Hi @Soraya,
Thanks for sharing the data. I think there are a few issues:
- Among these 200 training points and 1000 validation points, many duplicates of the input values can be found. More precisely, there are only 60 distinct points in the training set and 64 distinct points in the validation set, e.g., the input value (2.78\times 10^{9},0.342,1470) is repeated 23 times. However, the associated output values are NOT the same: among the 23 model runs, the output values vary between (80.29,85.18) with variance being 1.82 close to the overall variance of 2.26 of the output Y. Is your simulation stochastic, meaning that you have additional randomness in the model (please read this post)?
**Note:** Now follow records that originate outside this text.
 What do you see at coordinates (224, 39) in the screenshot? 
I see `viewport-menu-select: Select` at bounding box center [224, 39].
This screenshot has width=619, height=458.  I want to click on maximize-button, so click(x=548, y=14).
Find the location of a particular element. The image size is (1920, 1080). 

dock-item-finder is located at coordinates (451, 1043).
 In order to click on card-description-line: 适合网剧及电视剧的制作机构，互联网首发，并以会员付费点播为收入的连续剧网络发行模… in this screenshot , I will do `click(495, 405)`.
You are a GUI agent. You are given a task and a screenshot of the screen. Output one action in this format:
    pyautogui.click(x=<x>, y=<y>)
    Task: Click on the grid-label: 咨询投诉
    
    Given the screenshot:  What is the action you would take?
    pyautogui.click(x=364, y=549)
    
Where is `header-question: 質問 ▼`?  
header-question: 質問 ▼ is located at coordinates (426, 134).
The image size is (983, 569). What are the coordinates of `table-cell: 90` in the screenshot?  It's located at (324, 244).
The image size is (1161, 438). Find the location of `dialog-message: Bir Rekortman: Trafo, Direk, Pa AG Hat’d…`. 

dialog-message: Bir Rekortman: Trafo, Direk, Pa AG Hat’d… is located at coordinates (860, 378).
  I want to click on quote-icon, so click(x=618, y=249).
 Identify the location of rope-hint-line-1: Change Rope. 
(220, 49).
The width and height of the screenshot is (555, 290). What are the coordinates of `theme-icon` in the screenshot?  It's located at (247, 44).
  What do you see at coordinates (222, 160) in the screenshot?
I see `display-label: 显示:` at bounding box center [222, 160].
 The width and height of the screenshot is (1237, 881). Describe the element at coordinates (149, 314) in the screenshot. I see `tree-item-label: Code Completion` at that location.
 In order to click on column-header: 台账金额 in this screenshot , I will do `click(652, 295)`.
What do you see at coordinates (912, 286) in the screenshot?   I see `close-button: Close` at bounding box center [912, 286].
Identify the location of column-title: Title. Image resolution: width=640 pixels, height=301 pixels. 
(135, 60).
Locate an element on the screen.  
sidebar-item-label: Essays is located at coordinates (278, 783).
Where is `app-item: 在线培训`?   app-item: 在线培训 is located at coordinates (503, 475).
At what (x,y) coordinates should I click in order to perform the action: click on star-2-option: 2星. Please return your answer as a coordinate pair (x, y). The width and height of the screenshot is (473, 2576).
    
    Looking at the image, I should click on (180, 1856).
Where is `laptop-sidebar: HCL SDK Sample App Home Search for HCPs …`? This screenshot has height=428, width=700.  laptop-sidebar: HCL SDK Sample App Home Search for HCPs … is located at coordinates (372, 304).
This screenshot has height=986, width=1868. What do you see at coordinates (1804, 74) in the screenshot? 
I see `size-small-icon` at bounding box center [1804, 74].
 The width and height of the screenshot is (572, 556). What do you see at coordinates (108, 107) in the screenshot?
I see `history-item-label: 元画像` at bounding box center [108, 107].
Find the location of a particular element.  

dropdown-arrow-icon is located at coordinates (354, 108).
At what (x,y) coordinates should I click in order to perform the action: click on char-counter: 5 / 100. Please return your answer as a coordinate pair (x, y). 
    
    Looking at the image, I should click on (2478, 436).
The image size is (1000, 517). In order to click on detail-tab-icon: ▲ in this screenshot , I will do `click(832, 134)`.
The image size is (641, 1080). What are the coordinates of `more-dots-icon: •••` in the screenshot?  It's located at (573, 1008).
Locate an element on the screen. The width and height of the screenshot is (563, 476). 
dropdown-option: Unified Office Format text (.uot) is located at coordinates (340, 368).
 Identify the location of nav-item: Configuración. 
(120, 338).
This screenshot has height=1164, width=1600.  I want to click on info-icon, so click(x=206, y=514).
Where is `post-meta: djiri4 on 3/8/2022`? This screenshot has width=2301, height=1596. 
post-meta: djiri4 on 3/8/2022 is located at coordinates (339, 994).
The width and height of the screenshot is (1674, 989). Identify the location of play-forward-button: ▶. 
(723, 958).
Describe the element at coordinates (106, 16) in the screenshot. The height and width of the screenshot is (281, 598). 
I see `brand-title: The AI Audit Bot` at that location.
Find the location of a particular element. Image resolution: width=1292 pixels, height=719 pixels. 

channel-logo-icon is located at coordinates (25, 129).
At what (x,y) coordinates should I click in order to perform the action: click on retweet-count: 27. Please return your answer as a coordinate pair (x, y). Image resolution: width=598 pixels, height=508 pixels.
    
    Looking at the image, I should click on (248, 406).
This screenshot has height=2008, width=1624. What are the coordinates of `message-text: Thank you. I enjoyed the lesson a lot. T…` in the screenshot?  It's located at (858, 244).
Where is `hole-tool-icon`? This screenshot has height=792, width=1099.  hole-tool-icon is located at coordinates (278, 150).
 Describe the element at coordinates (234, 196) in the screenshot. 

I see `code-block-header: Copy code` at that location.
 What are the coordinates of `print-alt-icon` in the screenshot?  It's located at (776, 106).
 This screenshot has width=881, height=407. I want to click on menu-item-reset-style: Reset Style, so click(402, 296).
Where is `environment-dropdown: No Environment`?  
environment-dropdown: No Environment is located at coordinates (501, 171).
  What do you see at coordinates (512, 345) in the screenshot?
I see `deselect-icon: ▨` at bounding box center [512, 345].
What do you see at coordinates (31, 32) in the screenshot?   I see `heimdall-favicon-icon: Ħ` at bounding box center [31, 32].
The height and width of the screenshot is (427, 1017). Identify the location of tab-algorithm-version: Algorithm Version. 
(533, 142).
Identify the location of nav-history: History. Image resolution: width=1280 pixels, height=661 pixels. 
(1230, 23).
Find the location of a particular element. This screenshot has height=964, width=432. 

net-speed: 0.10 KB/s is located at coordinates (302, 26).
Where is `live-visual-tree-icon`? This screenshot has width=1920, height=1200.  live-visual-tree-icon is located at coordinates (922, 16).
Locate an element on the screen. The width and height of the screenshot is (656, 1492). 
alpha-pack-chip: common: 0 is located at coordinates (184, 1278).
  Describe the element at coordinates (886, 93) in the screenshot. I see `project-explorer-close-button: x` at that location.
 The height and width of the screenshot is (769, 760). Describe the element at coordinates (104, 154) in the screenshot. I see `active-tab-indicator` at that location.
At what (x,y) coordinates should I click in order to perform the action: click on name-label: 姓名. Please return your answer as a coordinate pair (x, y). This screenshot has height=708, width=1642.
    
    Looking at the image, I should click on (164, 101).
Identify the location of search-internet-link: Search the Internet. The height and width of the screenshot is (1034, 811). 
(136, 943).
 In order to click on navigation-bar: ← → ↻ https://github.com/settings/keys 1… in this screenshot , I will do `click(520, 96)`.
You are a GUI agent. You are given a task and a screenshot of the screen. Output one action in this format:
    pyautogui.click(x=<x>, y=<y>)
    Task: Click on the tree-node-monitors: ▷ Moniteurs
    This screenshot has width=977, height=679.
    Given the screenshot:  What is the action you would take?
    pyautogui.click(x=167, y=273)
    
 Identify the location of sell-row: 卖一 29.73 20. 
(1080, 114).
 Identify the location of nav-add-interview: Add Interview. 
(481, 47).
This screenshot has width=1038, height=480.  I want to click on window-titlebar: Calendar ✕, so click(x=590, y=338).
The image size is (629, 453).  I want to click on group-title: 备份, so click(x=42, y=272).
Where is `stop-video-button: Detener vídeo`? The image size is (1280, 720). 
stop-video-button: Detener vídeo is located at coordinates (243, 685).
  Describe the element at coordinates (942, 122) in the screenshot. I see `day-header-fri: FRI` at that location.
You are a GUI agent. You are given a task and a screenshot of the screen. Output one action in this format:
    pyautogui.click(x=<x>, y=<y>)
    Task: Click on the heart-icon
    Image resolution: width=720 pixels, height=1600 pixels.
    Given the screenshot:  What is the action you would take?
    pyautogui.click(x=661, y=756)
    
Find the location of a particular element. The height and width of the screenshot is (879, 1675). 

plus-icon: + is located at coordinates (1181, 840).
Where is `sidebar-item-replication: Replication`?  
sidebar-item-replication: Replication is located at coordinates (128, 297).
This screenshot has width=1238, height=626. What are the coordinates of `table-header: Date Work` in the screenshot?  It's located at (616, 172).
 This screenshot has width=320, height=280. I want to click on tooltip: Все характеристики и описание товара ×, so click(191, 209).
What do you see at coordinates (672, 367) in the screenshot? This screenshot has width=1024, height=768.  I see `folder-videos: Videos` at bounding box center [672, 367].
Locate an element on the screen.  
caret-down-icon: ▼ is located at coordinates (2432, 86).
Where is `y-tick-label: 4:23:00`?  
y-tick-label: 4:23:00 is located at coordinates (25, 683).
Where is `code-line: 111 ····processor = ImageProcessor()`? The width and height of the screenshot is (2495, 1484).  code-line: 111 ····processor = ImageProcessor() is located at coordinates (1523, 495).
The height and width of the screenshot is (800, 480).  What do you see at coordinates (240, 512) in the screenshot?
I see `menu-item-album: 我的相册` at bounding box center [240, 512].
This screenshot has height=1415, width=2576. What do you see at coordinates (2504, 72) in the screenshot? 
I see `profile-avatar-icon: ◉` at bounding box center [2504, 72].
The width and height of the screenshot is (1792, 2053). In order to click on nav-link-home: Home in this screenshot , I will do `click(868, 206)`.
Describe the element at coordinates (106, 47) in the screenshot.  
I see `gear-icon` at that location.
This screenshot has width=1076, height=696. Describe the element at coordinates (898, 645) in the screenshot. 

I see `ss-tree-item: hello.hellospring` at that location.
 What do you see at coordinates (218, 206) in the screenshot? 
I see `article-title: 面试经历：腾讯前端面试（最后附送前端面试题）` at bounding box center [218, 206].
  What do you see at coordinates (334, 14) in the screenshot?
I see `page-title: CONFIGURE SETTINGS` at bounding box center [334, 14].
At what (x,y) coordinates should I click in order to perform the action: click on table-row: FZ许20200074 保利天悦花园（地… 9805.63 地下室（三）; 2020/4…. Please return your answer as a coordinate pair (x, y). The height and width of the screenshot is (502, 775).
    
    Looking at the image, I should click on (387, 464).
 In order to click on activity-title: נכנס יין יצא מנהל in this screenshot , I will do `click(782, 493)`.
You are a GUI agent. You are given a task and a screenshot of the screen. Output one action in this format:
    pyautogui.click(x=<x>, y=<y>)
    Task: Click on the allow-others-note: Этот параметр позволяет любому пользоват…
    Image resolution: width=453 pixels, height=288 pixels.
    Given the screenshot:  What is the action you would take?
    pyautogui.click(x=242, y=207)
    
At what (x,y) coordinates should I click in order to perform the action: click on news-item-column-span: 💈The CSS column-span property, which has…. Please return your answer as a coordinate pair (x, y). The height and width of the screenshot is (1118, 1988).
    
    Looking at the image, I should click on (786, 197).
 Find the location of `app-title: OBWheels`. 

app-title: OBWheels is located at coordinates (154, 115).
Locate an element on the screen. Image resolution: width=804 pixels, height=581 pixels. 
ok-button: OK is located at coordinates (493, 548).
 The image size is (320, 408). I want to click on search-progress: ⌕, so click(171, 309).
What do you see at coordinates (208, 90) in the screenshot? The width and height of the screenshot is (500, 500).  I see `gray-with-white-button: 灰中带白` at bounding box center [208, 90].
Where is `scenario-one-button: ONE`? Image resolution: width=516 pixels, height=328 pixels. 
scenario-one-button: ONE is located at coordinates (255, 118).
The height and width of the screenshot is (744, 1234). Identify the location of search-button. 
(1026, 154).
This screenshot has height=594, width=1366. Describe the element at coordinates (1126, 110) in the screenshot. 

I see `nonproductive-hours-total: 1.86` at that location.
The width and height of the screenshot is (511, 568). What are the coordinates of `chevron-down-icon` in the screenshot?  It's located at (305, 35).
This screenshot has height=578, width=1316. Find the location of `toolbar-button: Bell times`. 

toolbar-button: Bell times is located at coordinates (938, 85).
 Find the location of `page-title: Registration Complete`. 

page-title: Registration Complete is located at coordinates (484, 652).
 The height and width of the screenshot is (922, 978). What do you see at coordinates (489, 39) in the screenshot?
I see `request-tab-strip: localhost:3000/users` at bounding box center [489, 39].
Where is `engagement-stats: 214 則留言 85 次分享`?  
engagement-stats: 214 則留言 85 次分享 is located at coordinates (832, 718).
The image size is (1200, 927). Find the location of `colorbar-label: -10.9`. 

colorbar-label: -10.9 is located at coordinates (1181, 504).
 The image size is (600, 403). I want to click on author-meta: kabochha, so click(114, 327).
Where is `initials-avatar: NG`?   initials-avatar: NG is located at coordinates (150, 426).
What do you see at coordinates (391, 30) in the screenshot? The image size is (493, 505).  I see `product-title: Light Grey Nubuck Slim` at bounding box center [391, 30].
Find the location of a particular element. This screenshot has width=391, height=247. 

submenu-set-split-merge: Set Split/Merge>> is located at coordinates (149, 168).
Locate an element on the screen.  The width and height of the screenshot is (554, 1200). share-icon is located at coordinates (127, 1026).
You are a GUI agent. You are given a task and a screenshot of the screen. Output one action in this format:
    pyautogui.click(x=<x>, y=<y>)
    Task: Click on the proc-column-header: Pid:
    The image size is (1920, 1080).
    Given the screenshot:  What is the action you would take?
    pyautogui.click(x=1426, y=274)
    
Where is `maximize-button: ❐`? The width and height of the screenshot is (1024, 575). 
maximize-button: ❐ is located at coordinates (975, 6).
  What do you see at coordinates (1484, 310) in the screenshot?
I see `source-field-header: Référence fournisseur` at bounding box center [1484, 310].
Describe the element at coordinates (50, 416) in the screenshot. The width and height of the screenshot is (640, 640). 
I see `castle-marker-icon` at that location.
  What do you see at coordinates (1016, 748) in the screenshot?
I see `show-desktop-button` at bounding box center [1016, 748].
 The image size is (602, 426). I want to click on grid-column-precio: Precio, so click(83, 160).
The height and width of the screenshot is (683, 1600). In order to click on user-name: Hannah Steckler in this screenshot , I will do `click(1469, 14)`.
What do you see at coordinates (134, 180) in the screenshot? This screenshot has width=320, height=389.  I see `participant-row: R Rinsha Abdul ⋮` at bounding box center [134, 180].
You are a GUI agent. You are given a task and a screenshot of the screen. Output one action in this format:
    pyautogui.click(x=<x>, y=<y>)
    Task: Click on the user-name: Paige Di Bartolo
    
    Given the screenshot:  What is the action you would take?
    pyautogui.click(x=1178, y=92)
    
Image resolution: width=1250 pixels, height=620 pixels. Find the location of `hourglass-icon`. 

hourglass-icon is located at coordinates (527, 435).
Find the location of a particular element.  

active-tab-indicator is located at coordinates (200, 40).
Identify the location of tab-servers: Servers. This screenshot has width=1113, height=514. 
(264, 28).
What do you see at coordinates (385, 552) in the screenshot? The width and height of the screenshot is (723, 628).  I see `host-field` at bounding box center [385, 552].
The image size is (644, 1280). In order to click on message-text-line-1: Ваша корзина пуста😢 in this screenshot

If so, we CANNOT predict the exact output value for a given input without getting access to the latent variables. If the simulator is not stochastic, meaning that a given set of inputs should have a unique corresponding output value, please check and correct the computational model (besides, please do not round the values).
- The experimental design was created on a regular grid, which does not reflect the input distribution. To increase the accuracy of the surrogate, I would strongly recommend using a more advanced strategy such as Latin hypercube sampling by
X = uq_getSample(myInput, 200, 'LHS');
.
Best,
Xujia
P.S. If you do not mind, please share your dataset on UQWorld so that other experienced users could also share some ideas here.